■ List of tasks:
A – Name every database or search system that the Hail cohort querying thread says the current cohort-building infrastructure is built with.
B – Please reproduce verbatim everything in the Hail cohort querying thread from "I assume it" down to "get within hail.".

■ Extracted text:
Using Hail for Cohort Querying

Currently, we have a vast infrastructure for supporting genomic cohort building (which patients have which variants that match a given criteria specified by the user). These systems are built using oracle/hive db/elastic search, which is able to do the job fairly well, but I wanted to start a discussion in seeing if it is feasible to have a stab at replicating this level of cohorting within Hail through the distributed approach that Hail uses with their Matrix Tables and seeing if this is something to pursue potentially.

Some of the things we are doing currently is allowing the user to build an advanced query using a number of criteria such as the following:

  • Specific Genes/List of Genes
  • Variant Class Types
  • Types of Clinical Significance
  • And several other types of annotated data

The user can build a complex query, combining these different criteria in any order of ANDs and ORs, groups/parenthesis to fit their cohort requirements.

I envision the flow would be to read the query provided and translate into a command that hail can understand, given all the data is present to support such queries.

Is this something Hail is able to do/do efficiently?

This is great! I definitely want to have this conversation and build it out into different queries.

For your first use case, variant-level (or groups of variants) queries should be very straightforward. Any row-based queries should be quite efficient in hail (as filter_rows on a key field narrows to the partitions that have the data in it).

Things that are not the keys (e.g. Types of Clinical Significance) or that need to scan lots of data (I presume by Variant Class Types you mean “all LoFs in this patient” or similar?) are trickier but something I’d love to see happen (we have some column-level queries we’d love to optimize, akin to saying “all the variants in a given patient”).

1 Like

Yes, that is what I mean by Variant Classes, other types are supported as well (based on the data).

I assume it wouldn’t be too difficult to do, and with some testing on our infrastructure, it might be worth investigating the performance differences between what we currently have in other systems and what we get within hail.

As our analytics is specifically using hail, might be nice to have 1 cohesive system.

Hi Garrett,

Thanks for the question! I would say this is an awesome use case and something we’d love to be able to support.

Do you also want to constrain sample criteria? E.g. males with disease X? What’s returned by your query? I guess something like the list of matching genotypes, their samples and variants, maybe along with some corresponding sample and/or variant criteria?

While you could probably do this now, the question becomes can you do it fast/efficiently. My guess is probably not without improvements to Hail itself. A few concrete thoughts:

Right now, (Matrix)Tables are only indexed on the key. Hail doesn’t have explicit support for secondary indices. Therefore, you’d need to simulate them by storing each criteria you want to search on, joining them, and then joining it with the main table.

(Matrix)Tables aren’t indexed on samples and it isn’t efficient to pull out a single sample from a large dataset. This is getting requested increasingly often, and we will need a solution for it, although we don’t have a timeline yet.

I’d love if we could make this concrete by getting some representative data and queries we could start benchmarking.

1 Like

I will put together some realistic use cases for queries on my end and maybe some benchmarks to see how it comes out! This might take a couple weeks to benchmark considering my current workload but I will see about posting queries asap.

Stored data

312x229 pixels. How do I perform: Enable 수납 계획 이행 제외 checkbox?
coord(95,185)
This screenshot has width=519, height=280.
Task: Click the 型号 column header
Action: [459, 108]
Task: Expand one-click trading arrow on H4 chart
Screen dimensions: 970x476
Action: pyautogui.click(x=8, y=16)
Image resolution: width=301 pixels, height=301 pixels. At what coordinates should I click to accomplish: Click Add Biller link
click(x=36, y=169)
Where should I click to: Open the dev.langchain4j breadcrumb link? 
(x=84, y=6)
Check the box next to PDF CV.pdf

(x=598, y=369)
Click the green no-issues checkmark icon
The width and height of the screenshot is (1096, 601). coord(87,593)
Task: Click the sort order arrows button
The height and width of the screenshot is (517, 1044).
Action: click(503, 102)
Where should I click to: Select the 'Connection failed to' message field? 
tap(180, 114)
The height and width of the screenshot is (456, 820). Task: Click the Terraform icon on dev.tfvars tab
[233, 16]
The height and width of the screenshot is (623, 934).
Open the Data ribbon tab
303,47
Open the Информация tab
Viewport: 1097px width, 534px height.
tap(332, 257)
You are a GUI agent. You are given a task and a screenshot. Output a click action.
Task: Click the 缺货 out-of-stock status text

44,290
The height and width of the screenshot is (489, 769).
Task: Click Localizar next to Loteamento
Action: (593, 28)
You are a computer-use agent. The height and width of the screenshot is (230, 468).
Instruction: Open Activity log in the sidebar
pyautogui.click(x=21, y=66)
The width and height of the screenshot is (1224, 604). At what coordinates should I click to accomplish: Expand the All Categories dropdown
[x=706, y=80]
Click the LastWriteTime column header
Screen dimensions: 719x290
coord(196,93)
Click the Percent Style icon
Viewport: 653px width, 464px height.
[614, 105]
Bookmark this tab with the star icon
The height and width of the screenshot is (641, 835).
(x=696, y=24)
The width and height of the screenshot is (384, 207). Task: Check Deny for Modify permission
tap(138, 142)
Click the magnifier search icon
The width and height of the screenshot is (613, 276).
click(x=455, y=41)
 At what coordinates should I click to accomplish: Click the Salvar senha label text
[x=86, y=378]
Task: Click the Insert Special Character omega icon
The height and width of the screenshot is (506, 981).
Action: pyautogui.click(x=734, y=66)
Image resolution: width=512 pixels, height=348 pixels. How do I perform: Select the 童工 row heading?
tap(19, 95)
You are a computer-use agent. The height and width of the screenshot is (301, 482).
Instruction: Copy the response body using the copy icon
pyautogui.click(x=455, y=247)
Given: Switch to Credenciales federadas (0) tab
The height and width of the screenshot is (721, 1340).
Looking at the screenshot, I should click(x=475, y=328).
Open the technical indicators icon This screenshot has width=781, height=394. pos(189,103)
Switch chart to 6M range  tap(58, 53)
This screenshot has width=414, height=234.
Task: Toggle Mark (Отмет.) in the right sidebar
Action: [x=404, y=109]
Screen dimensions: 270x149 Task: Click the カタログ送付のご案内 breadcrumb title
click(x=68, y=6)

■ Solved tasks:
A –
oracle
hive db
elastic search

B –
I assume it wouldn’t be too difficult to do, and with some testing on our infrastructure, it might be worth investigating the performance differences between what we currently have in other systems and what we get within hail.